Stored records
───

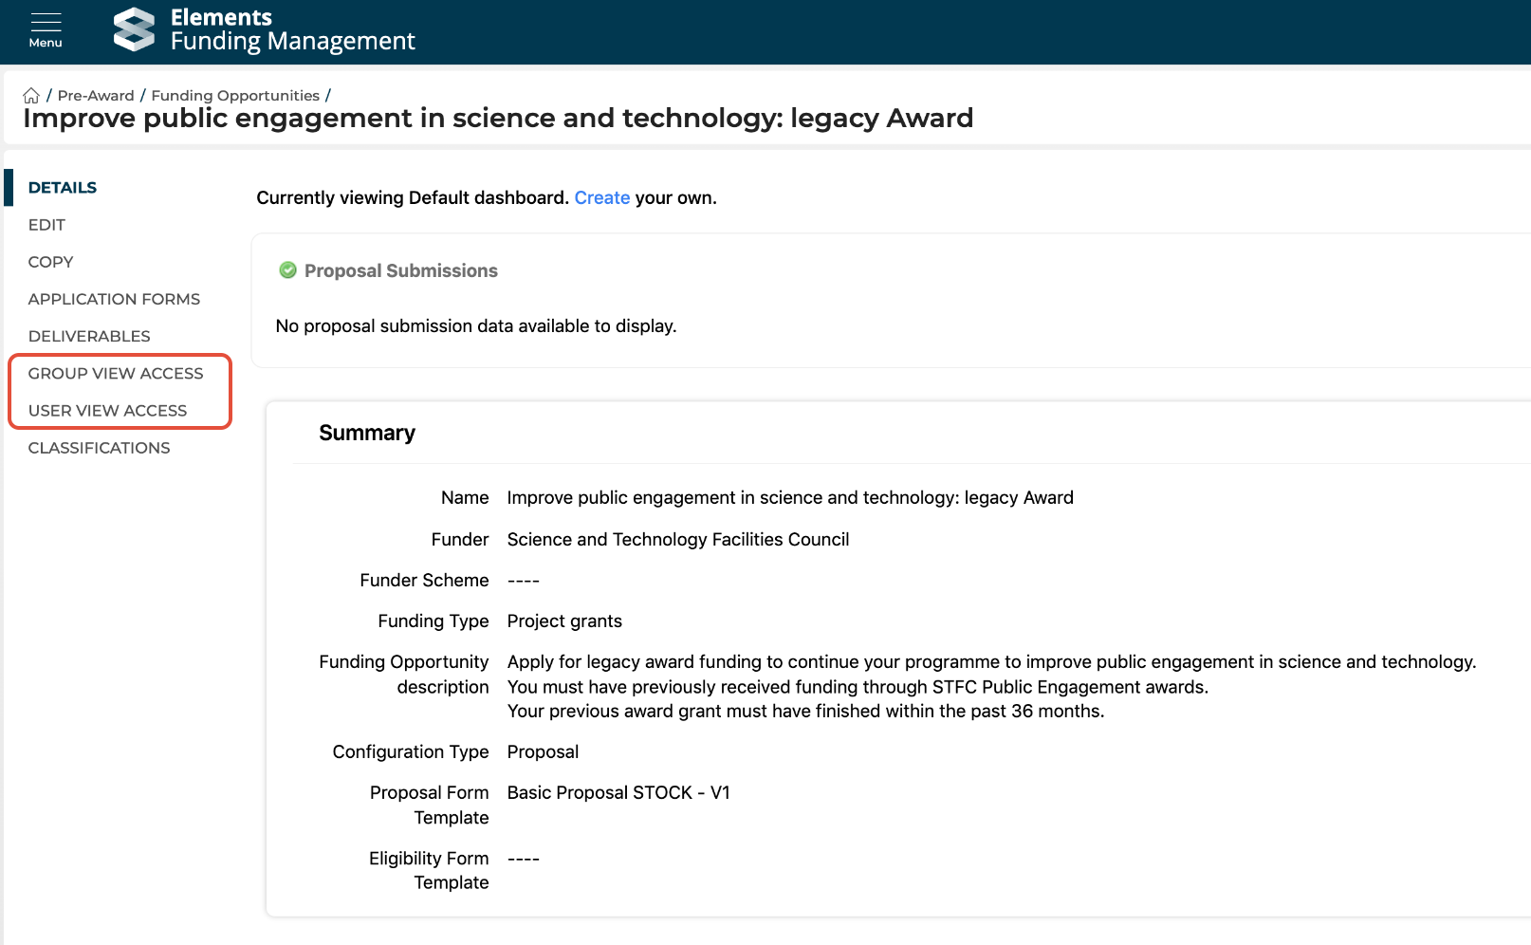The image size is (1531, 945).
Task: Go to home via house icon
Action: coord(31,96)
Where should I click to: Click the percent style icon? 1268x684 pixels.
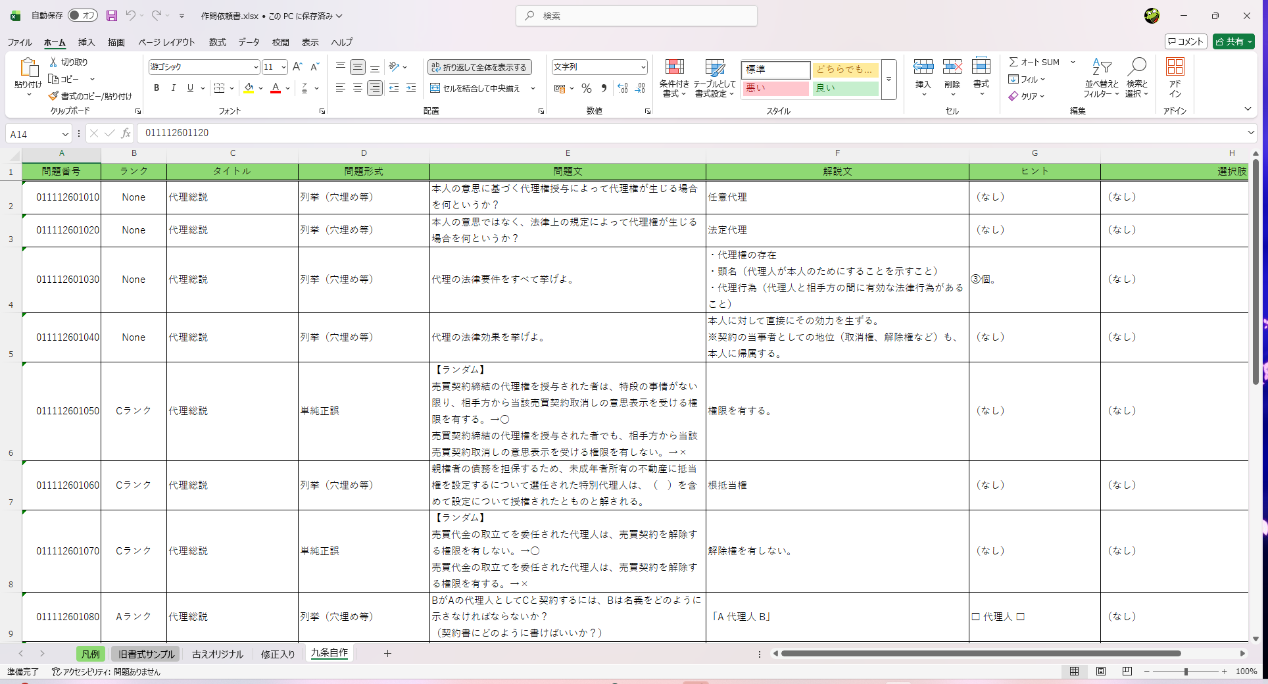point(587,88)
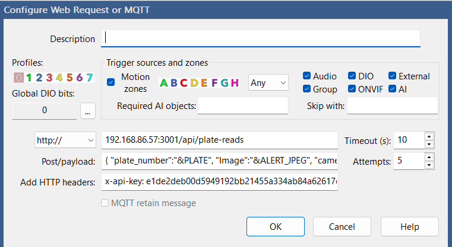
Task: Click the Required AI objects field
Action: click(242, 106)
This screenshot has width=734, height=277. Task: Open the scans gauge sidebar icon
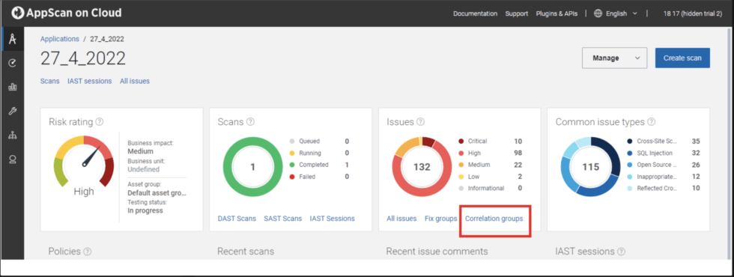click(x=13, y=63)
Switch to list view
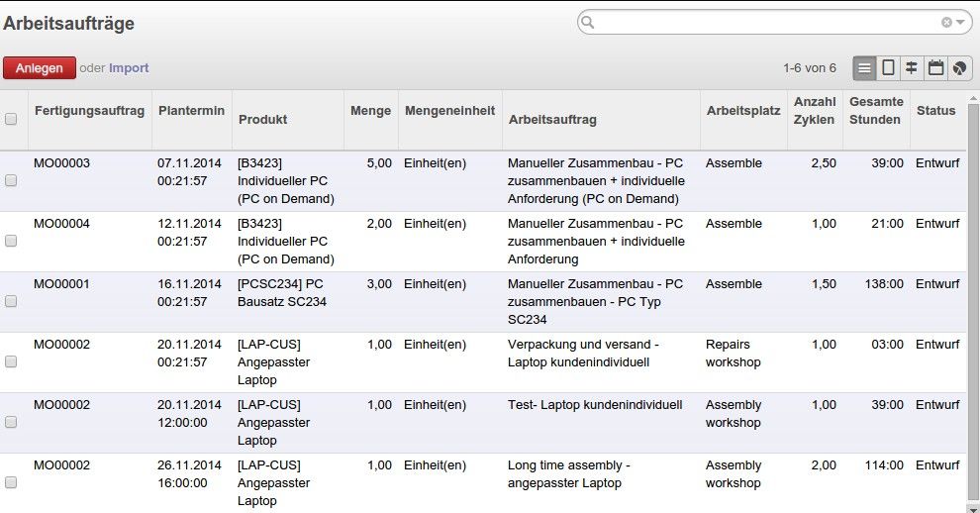The height and width of the screenshot is (513, 980). pos(864,68)
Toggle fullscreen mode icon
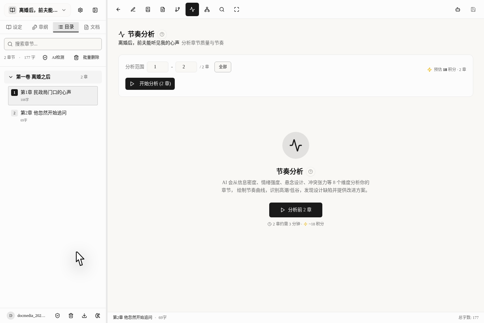Image resolution: width=484 pixels, height=323 pixels. [237, 9]
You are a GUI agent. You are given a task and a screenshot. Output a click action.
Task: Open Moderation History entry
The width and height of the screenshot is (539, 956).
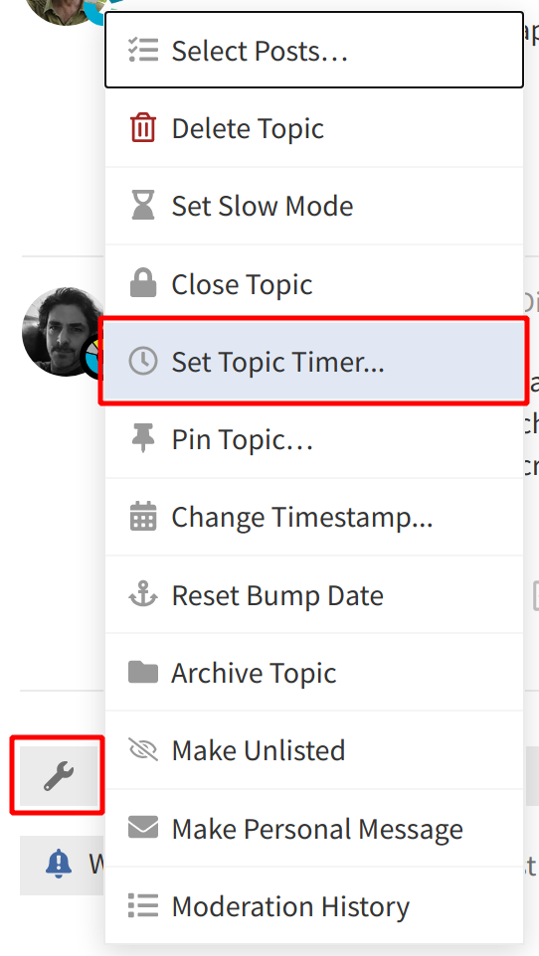314,906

───

EXERCISE OBJECTIVE
Your answer must be the exact lines from the one containing "Where should I" through the last line of the records above, with both included and no pictures.

ANSWER SECTION
Where should I click to: Click the percent style icon? 1268x684 pixels.
point(587,88)
Task: Click the Required AI objects field
Action: click(242, 106)
This screenshot has width=734, height=277. Task: Open the scans gauge sidebar icon
click(x=13, y=63)
Switch to list view
The height and width of the screenshot is (513, 980). pos(864,68)
Toggle fullscreen mode icon
Image resolution: width=484 pixels, height=323 pixels. [237, 9]
You are a GUI agent. You are given a task and a screenshot. Output a click action.
Task: Open Moderation History entry
The width and height of the screenshot is (539, 956).
314,906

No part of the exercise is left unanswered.